И вдруг из уголка чуть блеющий голосок Творожникова:
– Был коллектив как коллектив.
– Вот именно. Коллектив – был.
Я беру папку, выгребаю из ящиков стола остальные рисунки и выхожу в коридор.
…Пробив талон пропуска, я иду теперь к другому зданию. Поднимаюсь на третий этаж и шагаю к своему холлу, к своей стене. Я соорудил себе тут из фанерных щитов закуток.
Моя тема – освоение Вселенной. Какие они, т е, кто ее осваивает? Люди как люди. За фанерой слышны их голоса, шаги. Иногда заглядывают в мой чулан. Задают вопросы, уходят…
Часам к девяти, когда все расходятся по отделам и лабораториям, я выбираюсь из своей «одиночки». Прислоняю планшеты к стене, листы раскладываю на полу.
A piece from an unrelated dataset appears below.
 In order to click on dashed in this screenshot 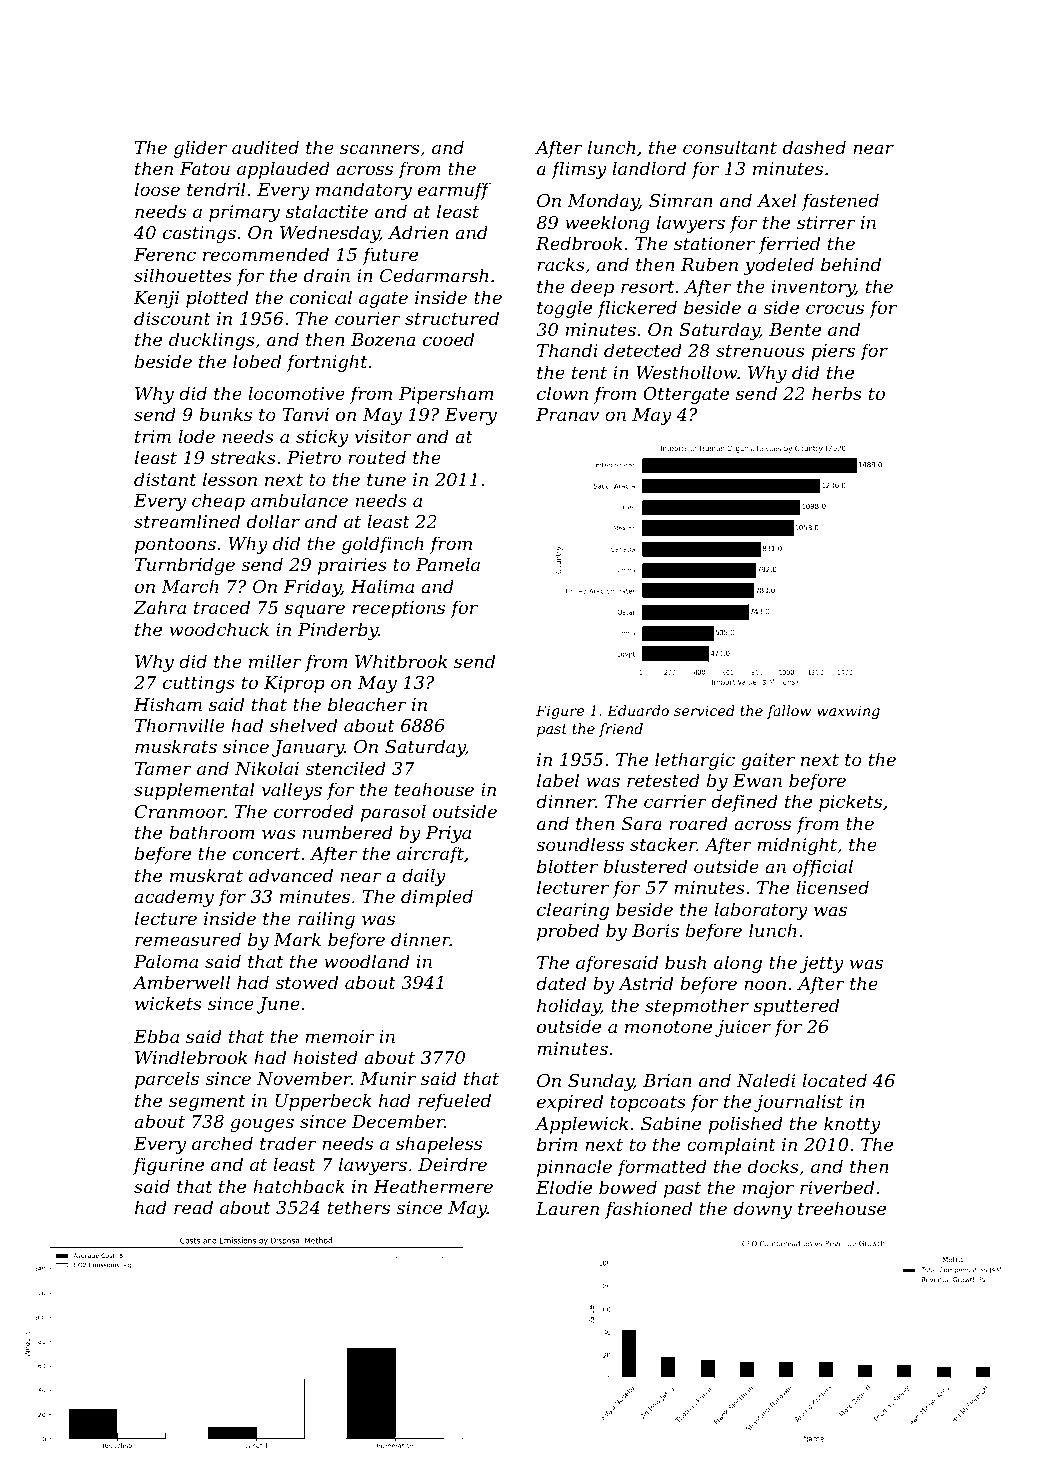, I will do `click(814, 147)`.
Начинается хождение. Хожу и смотрю. От рисунка к рисунку. Наклоняюсь, беру в руки один, другой… Здесь что-то поймано, там что-то завязалось…
Нет! Не так! Всё не так! Надо быть к себе зверем. Беспощадным. Тут – стена, которая не простит. Нужно смотреть чужими глазами. Скажем, насмешливыми глазами Петрова.
С ребятами встречаюсь в перерывах. Смеемся, как ни в чем не бывало, болтаем о разных разностях. О том, о чем хочется поговорить больше всего, – молчим. И я уже сам не знаю, радоваться этому или нет.
А Генка Творожников протягивает мне пачку «Явы» и говорит:
– Слыхал? Лилька от нас уходить собирается.
– Когда? – спрашиваю я очень равнодушно.
– Да ты сам её спроси… Замуж выходит, что ли. Кто их разберет?!
…Надо рисовать. Карандаш сегодня какой-то тяжелый. Еле-еле движется по желтоватой ворсистой бумаге. Нос кривой получается. Где ластик? Вечно засуну… потом ищу год. Сотрем нос. Во-от так. Бумага паршивая, рыхлая. Невозможно рисовать. Замуж так замуж. Уходит так уходит. Тьфу! Глаз-то я зачем стер?
Отшвыриваю лист, беру другой: надо переводить с листа на лист композицию будущего панно, но я сижу и черчу на бумаге дурацкие орнаменты, кубики, длинноухих ишаков. Ну и пусть уходит! Ну и пусть выходит! Что между нами было? Да ничего! Взгляды, секунды понимания… Бог мой, какая чепуха!
У меня есть стена. Моя стена. А я уже скоро два месяца бьюсь над этими эскизами.
Ну, все! Уймитесь, волнения! Хватаю новый лист.
Линии ложатся вкривь и вкось, но я жму на карандаш все сильнее.
Работа, говорят, лечит. Допустим.
Другая любовь лечит.
Вот это похоже на правду: я люблю свою стену.
Карандаш прорезает несчастную бумагу почти насквозь.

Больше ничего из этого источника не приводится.